Artillery and rocket launchers rained 224 rounds on the Jarablus area, the military said, as Turkish jets bombed their first targets in Syria this year.
Tanks could later be seen moving up to the border and opening fire.
Turkish special forces are already inside Syria as part of the operation to clear IS out of Jarablus.
If Jarablus falls, the jihadists will be pushed back from the Turkish border.
Turkey has also hit Syrian Kurdish forces in the region, determined not to let them fill the vacuum if IS leaves, BBC correspondent Mark Lowen reports from Gaziantep, near the Syrian border.
The concern in Ankara is that the Kurds could create an autonomous area close to the border which might foster Kurdish separatism within Turkey itself, the correspondent says.
In another development, counter-terror police in Turkey's main city, Istanbul, launched dawn raids targeting IS suspects across the city, Turley's Dogan news agency reports.
Turkey has vowed to "completely cleanse" IS from its border region.

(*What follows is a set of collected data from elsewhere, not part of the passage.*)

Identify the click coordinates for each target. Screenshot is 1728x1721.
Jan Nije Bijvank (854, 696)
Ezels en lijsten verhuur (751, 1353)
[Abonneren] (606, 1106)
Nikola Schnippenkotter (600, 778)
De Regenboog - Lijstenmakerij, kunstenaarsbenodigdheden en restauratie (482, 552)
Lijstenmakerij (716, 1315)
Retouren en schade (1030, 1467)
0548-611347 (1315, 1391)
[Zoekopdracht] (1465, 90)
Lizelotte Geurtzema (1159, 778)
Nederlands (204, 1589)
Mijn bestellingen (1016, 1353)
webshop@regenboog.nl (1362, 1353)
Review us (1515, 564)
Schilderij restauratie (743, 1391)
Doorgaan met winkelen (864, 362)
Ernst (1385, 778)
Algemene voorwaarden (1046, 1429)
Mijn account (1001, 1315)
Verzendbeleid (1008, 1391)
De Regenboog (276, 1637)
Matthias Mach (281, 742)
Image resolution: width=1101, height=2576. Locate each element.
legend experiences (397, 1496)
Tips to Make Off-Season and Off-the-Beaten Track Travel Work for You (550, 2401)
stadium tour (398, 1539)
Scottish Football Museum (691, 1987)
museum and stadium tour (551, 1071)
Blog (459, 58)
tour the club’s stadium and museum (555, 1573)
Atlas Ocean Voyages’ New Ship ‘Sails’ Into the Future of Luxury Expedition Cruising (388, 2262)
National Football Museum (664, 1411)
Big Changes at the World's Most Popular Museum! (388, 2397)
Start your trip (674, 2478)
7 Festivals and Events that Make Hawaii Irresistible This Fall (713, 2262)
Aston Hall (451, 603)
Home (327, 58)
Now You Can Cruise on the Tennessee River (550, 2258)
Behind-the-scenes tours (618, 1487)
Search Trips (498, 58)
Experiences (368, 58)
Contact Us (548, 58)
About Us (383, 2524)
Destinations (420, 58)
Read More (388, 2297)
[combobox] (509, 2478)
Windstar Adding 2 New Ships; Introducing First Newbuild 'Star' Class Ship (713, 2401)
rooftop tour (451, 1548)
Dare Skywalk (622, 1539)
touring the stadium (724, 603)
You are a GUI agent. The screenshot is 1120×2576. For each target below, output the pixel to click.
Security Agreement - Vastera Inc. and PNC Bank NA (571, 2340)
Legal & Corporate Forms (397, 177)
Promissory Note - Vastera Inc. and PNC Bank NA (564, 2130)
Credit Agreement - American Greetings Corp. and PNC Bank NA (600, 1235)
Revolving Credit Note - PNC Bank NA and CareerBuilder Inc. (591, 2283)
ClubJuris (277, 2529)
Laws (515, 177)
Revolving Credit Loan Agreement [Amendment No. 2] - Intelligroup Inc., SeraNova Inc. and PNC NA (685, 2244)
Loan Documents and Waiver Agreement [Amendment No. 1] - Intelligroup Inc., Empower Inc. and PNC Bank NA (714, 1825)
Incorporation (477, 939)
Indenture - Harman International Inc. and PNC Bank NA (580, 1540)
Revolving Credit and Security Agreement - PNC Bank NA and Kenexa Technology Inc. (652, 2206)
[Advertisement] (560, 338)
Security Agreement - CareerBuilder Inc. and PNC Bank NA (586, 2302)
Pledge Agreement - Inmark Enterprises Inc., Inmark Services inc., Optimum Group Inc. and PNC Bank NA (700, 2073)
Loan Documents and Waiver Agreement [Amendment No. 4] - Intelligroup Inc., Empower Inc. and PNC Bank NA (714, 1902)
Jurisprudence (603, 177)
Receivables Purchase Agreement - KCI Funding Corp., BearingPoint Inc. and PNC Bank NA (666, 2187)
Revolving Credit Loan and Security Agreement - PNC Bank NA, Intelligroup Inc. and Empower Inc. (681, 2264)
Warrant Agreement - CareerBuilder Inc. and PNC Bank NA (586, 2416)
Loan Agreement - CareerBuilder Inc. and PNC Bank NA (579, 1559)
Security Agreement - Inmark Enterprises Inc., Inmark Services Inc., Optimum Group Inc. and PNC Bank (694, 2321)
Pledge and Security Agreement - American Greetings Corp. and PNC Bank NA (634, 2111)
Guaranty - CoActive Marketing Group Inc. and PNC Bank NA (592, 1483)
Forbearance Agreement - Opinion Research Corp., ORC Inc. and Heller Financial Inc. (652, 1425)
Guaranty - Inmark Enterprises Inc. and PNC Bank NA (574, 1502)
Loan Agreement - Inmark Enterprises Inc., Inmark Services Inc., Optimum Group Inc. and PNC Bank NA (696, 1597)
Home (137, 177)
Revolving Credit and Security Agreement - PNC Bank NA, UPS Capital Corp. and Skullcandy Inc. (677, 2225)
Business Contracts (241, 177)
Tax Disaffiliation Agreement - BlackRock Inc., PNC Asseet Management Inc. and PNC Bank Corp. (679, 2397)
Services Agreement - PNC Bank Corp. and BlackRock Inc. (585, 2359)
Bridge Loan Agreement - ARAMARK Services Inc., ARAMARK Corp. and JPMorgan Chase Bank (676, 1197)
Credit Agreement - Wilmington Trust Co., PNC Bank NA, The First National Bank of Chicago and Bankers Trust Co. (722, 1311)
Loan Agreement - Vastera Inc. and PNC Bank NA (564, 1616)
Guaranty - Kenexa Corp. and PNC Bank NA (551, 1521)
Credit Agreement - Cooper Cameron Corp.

"The Turkish Armed Forces and the International Coalition Air Forces have launched a military operation aimed at clearing the district of Jarablus of the province of Aleppo from the terrorist organisation Daesh [IS]," said a statement from the Turkish prime minister's office.
A Turkish military source told Reuters: "The aim of the operation is to ensure border security and Syria's territorial integrity while supporting the US-led coalition against Islamic State."
Turkey blames IS for a bomb attack on a wedding that killed at least 54 people in Gaziantep on Saturday.
A force of 1500 Turkish-backed Syrian rebels is said to be waiting in the city to take part in the Jarablus operation.
Shelling began about 4am local time and US jets flew missions as well as Turkish, military sources told Reuters.
The 224 rounds were fired at 63 targets in the space of one hour and 45 minutes, and air strikes began just after 6am, Turkish media report.
The Turkish town of Karkamis - just across the border from Jarablus - was evacuated as a precaution following earlier IS mortar attacks.
Kurds targeted
Turkey's air strikes are its first inside Syria since the downing of a Russian jet in November. Moscow and Ankara only mended ties in June after punitive Russian sanctions.
This is also Turkey's first known ground incursion into Syria since a brief operation to relocate the tomb of Suleyman Shah, a revered Ottoman figure, in February of last year.
In recent days the Turkish military also shelled positions belonging to the Kurdish YPG militia, apparently to deter them from taking Jarablus themselves.
Turkey views the YPG as an extension of the Kurdistan Workers Party (PKK), a Turkish-Kurdish rebel group fighting for autonomy since the 1980s.
However the YPG is backed by the US in the battle against IS and has been gaining territory in northern Syria.
On Tuesday it took control of most of the north-eastern Syrian town of Hassakeh, one of the few northern areas where Syrian government forces still have a hold.